(PROVIDED RECORDS):

+===+

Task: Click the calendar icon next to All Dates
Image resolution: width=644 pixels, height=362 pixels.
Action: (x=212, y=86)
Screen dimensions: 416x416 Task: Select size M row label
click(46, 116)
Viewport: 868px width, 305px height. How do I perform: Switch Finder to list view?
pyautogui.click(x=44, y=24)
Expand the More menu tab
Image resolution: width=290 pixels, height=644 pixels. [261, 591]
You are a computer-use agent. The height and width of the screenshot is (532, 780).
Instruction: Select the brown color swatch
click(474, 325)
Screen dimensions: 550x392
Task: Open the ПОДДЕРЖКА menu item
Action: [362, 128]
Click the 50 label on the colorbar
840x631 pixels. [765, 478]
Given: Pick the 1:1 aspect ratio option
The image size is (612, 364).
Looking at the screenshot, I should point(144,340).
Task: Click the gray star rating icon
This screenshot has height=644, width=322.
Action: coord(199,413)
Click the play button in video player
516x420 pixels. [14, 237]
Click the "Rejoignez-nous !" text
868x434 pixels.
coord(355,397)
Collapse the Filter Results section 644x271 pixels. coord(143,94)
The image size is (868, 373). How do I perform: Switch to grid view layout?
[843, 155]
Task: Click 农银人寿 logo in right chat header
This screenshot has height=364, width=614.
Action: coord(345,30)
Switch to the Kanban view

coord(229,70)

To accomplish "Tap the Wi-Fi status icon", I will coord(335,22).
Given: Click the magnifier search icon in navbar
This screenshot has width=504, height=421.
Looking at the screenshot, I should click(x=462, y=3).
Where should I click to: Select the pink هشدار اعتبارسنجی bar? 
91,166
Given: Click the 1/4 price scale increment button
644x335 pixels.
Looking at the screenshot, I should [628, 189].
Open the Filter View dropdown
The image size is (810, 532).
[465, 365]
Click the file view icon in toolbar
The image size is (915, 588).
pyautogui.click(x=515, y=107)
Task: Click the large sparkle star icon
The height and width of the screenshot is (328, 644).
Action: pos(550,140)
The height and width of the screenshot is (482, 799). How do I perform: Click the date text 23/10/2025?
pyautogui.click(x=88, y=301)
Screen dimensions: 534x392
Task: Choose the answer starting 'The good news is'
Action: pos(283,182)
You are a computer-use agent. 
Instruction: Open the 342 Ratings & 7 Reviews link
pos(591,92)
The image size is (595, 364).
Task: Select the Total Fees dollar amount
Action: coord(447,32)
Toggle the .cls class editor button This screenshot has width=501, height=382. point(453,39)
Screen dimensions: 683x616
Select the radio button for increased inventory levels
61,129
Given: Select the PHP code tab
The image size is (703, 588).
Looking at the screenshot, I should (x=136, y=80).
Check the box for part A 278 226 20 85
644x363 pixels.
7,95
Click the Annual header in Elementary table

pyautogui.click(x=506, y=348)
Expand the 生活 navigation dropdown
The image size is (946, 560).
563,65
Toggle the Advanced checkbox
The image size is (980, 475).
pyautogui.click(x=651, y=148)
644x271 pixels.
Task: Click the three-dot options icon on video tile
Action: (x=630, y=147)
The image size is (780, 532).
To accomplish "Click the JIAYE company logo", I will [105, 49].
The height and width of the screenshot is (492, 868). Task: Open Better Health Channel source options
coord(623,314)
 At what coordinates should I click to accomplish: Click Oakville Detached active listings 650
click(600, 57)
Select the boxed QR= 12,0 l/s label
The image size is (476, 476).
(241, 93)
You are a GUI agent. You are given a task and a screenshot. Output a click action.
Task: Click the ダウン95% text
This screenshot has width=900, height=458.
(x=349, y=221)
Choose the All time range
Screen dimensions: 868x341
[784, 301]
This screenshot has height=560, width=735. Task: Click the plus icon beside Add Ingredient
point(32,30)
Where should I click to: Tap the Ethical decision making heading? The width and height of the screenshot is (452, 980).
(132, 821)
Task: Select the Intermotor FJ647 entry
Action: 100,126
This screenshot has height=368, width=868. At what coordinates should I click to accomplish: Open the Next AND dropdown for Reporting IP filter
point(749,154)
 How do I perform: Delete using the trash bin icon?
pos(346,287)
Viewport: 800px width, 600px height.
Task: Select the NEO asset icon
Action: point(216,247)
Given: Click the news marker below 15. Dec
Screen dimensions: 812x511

+===+

Return the material in full, restating each entry word for word.

(OUTPUT BELOW):
Task: Click the calendar icon next to All Dates
Image resolution: width=644 pixels, height=362 pixels.
Action: (x=212, y=86)
Screen dimensions: 416x416 Task: Select size M row label
click(46, 116)
Viewport: 868px width, 305px height. How do I perform: Switch Finder to list view?
pyautogui.click(x=44, y=24)
Expand the More menu tab
Image resolution: width=290 pixels, height=644 pixels. [261, 591]
You are a computer-use agent. The height and width of the screenshot is (532, 780).
Instruction: Select the brown color swatch
click(474, 325)
Screen dimensions: 550x392
Task: Open the ПОДДЕРЖКА menu item
Action: [362, 128]
Click the 50 label on the colorbar
840x631 pixels. [765, 478]
Given: Pick the 1:1 aspect ratio option
The image size is (612, 364).
Looking at the screenshot, I should point(144,340).
Task: Click the gray star rating icon
This screenshot has height=644, width=322.
Action: coord(199,413)
Click the play button in video player
516x420 pixels. [14, 237]
Click the "Rejoignez-nous !" text
868x434 pixels.
coord(355,397)
Collapse the Filter Results section 644x271 pixels. coord(143,94)
The image size is (868, 373). How do I perform: Switch to grid view layout?
[843, 155]
Task: Click 农银人寿 logo in right chat header
This screenshot has height=364, width=614.
Action: coord(345,30)
Switch to the Kanban view

coord(229,70)

To accomplish "Tap the Wi-Fi status icon", I will coord(335,22).
Given: Click the magnifier search icon in navbar
This screenshot has width=504, height=421.
Looking at the screenshot, I should click(x=462, y=3).
Where should I click to: Select the pink هشدار اعتبارسنجی bar? 
91,166
Given: Click the 1/4 price scale increment button
644x335 pixels.
Looking at the screenshot, I should [628, 189].
Open the Filter View dropdown
The image size is (810, 532).
[465, 365]
Click the file view icon in toolbar
The image size is (915, 588).
pyautogui.click(x=515, y=107)
Task: Click the large sparkle star icon
The height and width of the screenshot is (328, 644).
Action: pos(550,140)
The height and width of the screenshot is (482, 799). How do I perform: Click the date text 23/10/2025?
pyautogui.click(x=88, y=301)
Screen dimensions: 534x392
Task: Choose the answer starting 'The good news is'
Action: pos(283,182)
You are a computer-use agent. 
Instruction: Open the 342 Ratings & 7 Reviews link
pos(591,92)
The image size is (595, 364).
Task: Select the Total Fees dollar amount
Action: coord(447,32)
Toggle the .cls class editor button This screenshot has width=501, height=382. point(453,39)
Screen dimensions: 683x616
Select the radio button for increased inventory levels
61,129
Given: Select the PHP code tab
The image size is (703, 588).
Looking at the screenshot, I should (x=136, y=80).
Check the box for part A 278 226 20 85
644x363 pixels.
7,95
Click the Annual header in Elementary table

pyautogui.click(x=506, y=348)
Expand the 生活 navigation dropdown
The image size is (946, 560).
563,65
Toggle the Advanced checkbox
The image size is (980, 475).
pyautogui.click(x=651, y=148)
644x271 pixels.
Task: Click the three-dot options icon on video tile
Action: (x=630, y=147)
The image size is (780, 532).
To accomplish "Click the JIAYE company logo", I will [105, 49].
The height and width of the screenshot is (492, 868). Task: Open Better Health Channel source options
coord(623,314)
 At what coordinates should I click to accomplish: Click Oakville Detached active listings 650
click(600, 57)
Select the boxed QR= 12,0 l/s label
The image size is (476, 476).
(241, 93)
You are a GUI agent. You are given a task and a screenshot. Output a click action.
Task: Click the ダウン95% text
This screenshot has width=900, height=458.
(x=349, y=221)
Choose the All time range
Screen dimensions: 868x341
[784, 301]
This screenshot has height=560, width=735. Task: Click the plus icon beside Add Ingredient
point(32,30)
Where should I click to: Tap the Ethical decision making heading? The width and height of the screenshot is (452, 980).
(132, 821)
Task: Select the Intermotor FJ647 entry
Action: 100,126
This screenshot has height=368, width=868. At what coordinates should I click to accomplish: Open the Next AND dropdown for Reporting IP filter
point(749,154)
 How do I perform: Delete using the trash bin icon?
pos(346,287)
Viewport: 800px width, 600px height.
Task: Select the NEO asset icon
Action: point(216,247)
Given: Click the news marker below 15. Dec
Screen dimensions: 812x511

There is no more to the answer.